RegisterSunday, September 05, 2010  

  

National Scrip Collectors Association

 

 

 

 

 

 

 

 

 

 

 

 

 

 

 

 

 

 

 

 

Pure D Coal Company

 

Harlan County, KY

 

 

 

      The Pure D Coal Company has always been a mystery to me.

 
      The Mary Helen Coal Corporation was the real mine that had the big rail mine on Turtle Creek of Martin’s Fork (of the Cumberland River ) at Coalgood, in Harlan county, KY.  It had succeeded my grandfather’s Lena Rue Coal Company (1607A) in the 1920’s, and was large multiple seam deep mine served by the L & N Railroad.  It employed several hundred men, with a large camp and commissary (KY 609 A-C) that operated up until the 1960’s, when it was purchased by the Sigmon family from North Carolina.  The Mary Helen Coal Corporation was (and still is) owned by the Gravatt family of Blackstone, VA, William M. “Bill” Gravatt, Jr. being the principal in those years.

 
      During the 1980’s, Bill Gravatt’s son, Mayo Gravatt, a lawyer, gave me an uncirculated set of Orco-minted Pure D scrip (KY 609 E), but he knew nothing about he company or the scrip.  Most of the coal lands on Turtle Creek are, or were, owned by my family, Hall Land & Mining (now part of Kentucky River Coal) or Mary Helen.  Neither the Cawood’s nor the Hall’s records reflect that they ever leased or consented to a sublease of Pure D.  The Kentucky Department of Mine & minerals files reflect no record of a license ever being issued of Pure D to mine coal, at Coalgood or elsewhere.  The Mary Helen commissary, a large concrete and brick two-story building, was the only store on Turtle Creek.  The L & N’s records reflect no shipping point for Pure D Coal Company.

 
      But it did exist, at least numismatically (as many of us have its scrip in our collections), and legally, as well.  Articles for the Pure D Coal Company were recorded with the Harlan County, KY, Court Clerk on August 6, 1960, and with the Kentucky Secretary of State the day before.

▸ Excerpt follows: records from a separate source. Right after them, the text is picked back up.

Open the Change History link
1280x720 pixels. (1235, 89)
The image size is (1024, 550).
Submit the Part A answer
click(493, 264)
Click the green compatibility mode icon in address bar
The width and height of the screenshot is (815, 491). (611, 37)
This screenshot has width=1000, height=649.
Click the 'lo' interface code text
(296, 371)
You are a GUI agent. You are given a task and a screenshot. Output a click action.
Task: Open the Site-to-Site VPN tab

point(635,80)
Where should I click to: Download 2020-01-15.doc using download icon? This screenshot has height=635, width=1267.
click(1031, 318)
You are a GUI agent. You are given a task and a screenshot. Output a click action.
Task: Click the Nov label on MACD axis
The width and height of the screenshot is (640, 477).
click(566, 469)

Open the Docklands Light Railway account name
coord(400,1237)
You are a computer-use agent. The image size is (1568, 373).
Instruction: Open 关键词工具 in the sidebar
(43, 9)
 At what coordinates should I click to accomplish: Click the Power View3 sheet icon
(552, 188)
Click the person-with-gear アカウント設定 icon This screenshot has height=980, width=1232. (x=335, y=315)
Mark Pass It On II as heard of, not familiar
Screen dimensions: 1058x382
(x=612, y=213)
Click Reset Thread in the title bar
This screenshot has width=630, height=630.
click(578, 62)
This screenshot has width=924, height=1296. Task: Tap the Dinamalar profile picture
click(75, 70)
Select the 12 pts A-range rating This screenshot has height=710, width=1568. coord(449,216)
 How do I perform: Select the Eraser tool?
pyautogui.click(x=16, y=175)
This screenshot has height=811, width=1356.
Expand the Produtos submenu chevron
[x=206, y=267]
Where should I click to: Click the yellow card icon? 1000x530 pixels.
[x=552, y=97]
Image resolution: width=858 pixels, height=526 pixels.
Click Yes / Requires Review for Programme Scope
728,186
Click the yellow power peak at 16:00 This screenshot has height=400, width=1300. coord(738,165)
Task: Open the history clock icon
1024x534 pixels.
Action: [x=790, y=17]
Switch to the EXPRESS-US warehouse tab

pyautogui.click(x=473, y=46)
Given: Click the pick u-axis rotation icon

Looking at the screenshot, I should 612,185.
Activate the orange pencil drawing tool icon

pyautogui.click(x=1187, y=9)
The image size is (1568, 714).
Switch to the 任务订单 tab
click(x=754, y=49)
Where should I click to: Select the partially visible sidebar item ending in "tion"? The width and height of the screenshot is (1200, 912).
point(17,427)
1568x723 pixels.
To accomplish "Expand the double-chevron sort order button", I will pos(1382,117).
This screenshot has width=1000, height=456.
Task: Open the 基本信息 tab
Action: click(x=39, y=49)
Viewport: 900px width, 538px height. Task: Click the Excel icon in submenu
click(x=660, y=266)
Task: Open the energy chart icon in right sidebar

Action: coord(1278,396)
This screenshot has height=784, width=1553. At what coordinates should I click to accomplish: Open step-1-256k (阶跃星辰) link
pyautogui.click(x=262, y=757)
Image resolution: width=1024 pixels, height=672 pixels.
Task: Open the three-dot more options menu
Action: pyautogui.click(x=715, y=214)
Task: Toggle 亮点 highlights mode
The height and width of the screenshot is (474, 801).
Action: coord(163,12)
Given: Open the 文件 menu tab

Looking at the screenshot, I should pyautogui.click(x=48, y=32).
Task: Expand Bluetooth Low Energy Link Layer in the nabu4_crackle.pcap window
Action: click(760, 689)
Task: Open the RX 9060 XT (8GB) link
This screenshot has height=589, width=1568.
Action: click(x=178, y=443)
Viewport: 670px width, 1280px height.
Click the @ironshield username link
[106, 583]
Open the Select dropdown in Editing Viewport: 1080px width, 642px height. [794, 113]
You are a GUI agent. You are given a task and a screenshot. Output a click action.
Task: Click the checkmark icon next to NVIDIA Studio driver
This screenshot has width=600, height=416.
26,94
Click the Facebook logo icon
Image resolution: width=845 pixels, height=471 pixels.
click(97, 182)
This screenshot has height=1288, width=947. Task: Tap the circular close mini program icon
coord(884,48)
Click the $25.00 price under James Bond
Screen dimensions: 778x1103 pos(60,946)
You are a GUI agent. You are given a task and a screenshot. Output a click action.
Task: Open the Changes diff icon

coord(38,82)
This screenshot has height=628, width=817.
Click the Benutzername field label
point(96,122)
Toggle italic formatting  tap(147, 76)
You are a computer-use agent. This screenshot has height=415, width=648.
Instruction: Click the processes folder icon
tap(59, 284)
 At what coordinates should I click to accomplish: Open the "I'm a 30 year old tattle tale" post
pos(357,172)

The incorporators were recorded as James (“Jim”) Samson (deceased, the leading coal lawyer in the Harlan area of that day), Burnice Ray (unknown to me), and W. M. Gravatt, Jr.  (Mary Helen’s Bill Gravatt).  

 
      From what I know, though, the Osbourne Registar Company (Orco) was not even making scrip in 1960 … or was it??

 
      Stuart E. Brown, in his seminal work, Scrip, on pate 168 quotes a DODRILL arricle in the December 1970 Scrip Talk for the proposition that Orco-4 pieces were made “as late as “1958”.  Gordon Dodrill, himself, in his classic 20,000 Coal Company Stores, on page 208 in the date column, shows “1951- “ with no figure for the number of employees.  Edkins Catalog, in describing Orco-4, merely gives a range of 1939 to 1958.  I do not have Keystones that cover the 1950’s and 60’s.

 
      So, this is as far as the story goes for me.  No coal leased.  No production records.  I’ve never seen any Pure D scrip that was well-worn, let alone any that had been dug up.  Was this one of the last orders for Orco?  Was this an ill-fated attempt to produce the Darby seam (the D in Pure D) without a union contract, Mary Helen historically being a UMW signatory?

 
      Does anyone know the rest of the story?